One of the reactions that takes place in producing steel from iron ore is the reduction of iron
One of the reactions that takes place in producing steel from iron ore is the reduction of iron (II) oxide by carbon monoxide to give iron metal and CO2.

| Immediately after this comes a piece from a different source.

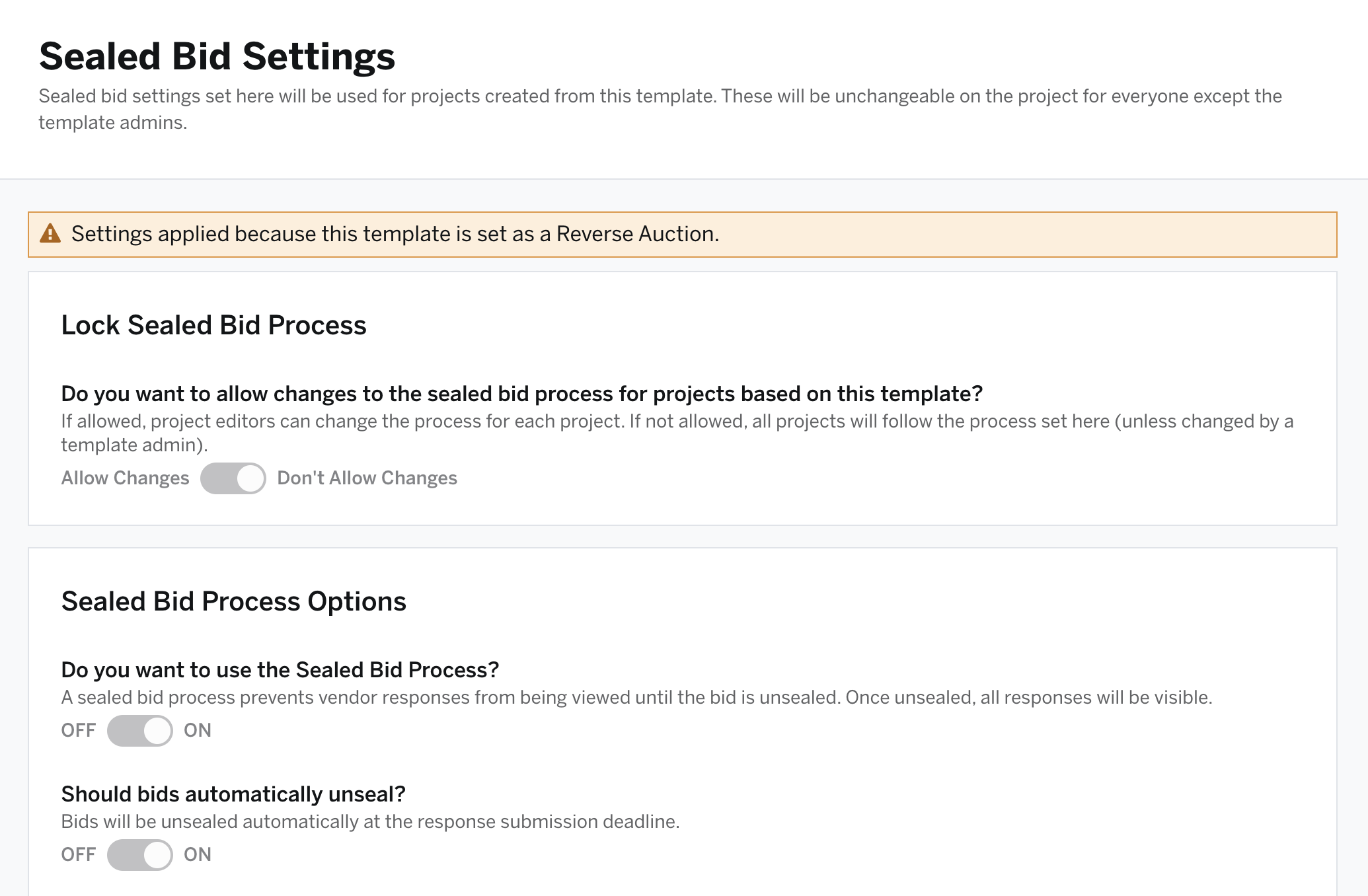Click the 'Allow Changes' label
The width and height of the screenshot is (1368, 896).
point(125,478)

$\mathrm{FeO}(\mathrm{s})+\mathrm{CO}(\mathrm{g}) \longleftrightarrow \mathrm{Fe}(\mathrm{s})+\mathrm{CO}_{2}(\mathrm{~g}) ; \mathrm{K}_{p}=0.265$ at $1050 \mathrm{~K}$
What are the equilibrium partial pressures of $\mathrm{CO}$ and $\mathrm{CO}_{2}$ at $1050 \mathrm{~K}$ if the initial partial pressures are: $p_{\mathrm{CO}}=1.4 \mathrm{~atm}$ and $p_{\mathrm{CO}_{2}}=0.80$ atm?
For the given reaction,
$Q_{\mathrm{p}}=\frac{p_{\mathrm{CO}_{2}}}{p_{\mathrm{CO}}}$
$=\frac{0.80}{1.4}$
$=0.571$
It is given that $K_{\mathrm{p}}=0.265$.
Since $Q_{\mathrm{p}}>K_{\mathrm{p}}$, the reaction will proceed in the backward direction.

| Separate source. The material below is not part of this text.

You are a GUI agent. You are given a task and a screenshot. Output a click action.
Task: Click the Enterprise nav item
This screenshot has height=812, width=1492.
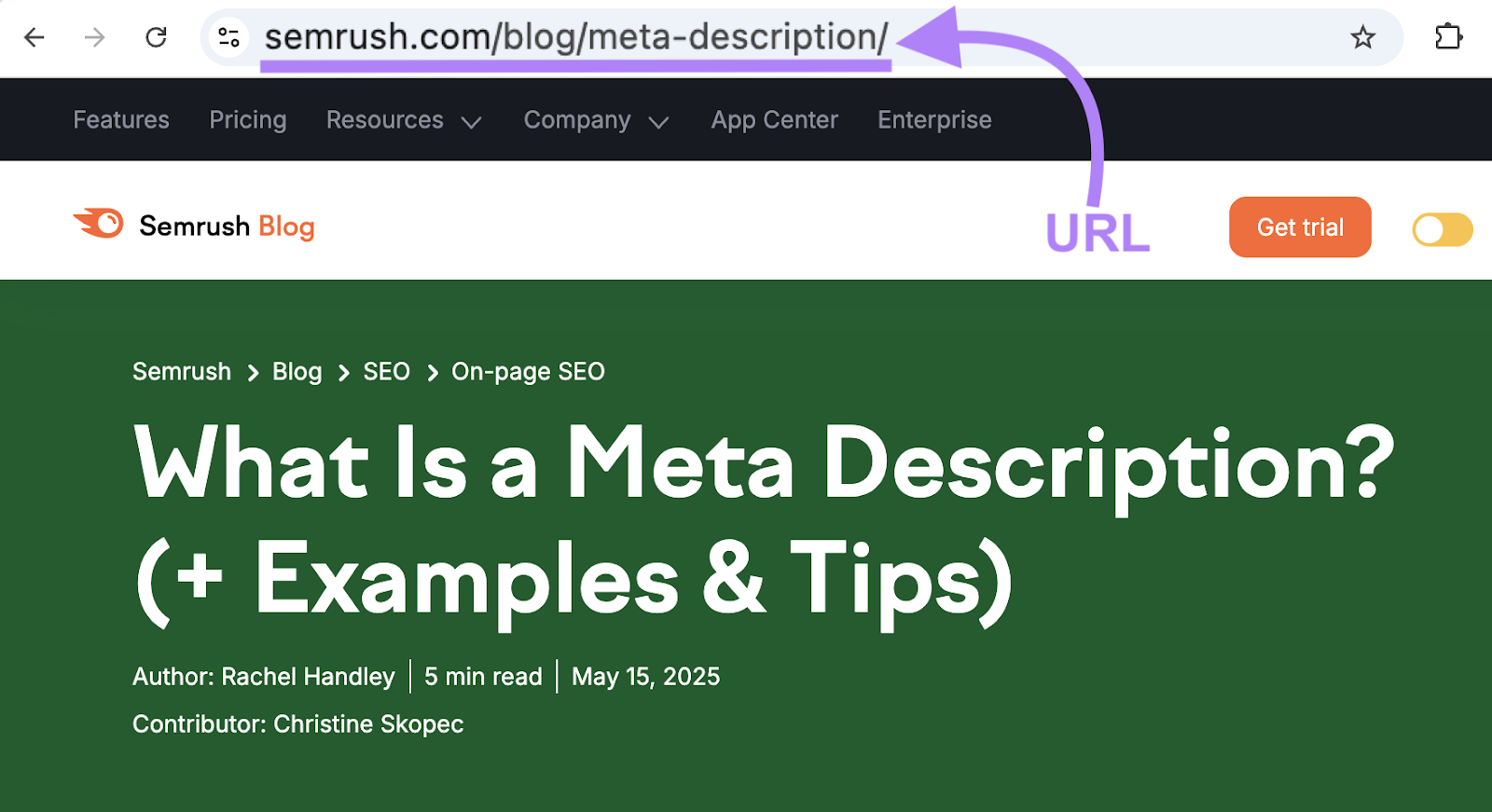pyautogui.click(x=933, y=119)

Therefore, we can say that the pressure of $\mathrm{CO}$ will increase while the pressure of $\mathrm{CO}_{2}$ will decrease.
Now, let the increase in pressure of $\mathrm{CO}=$ decrease in pressure of $\mathrm{CO}_{2}$ be $p$.
Then, we can write,
$K_{\mathrm{P}}=\frac{p_{\mathrm{CO}_{2}}}{p_{\mathrm{CO}}}$
$\Rightarrow 0.265=\frac{0.80-p}{1.4+p}$
$\Rightarrow 0.371+0.265 p=0.80-p$
$\Rightarrow 1.265 p=0.429$
$\Rightarrow p=0.339 \mathrm{~atm}$
Therefore, equilibrium partial of $\mathrm{CO}_{2}, p_{\mathrm{CO}_{2}}=0.80-0.339=0.461 \mathrm{~atm}$.
And, equilibrium partial pressure of $\mathrm{CO}, p_{\mathrm{CO}}=1.4+0.339=1.739 \mathrm{~atm}$.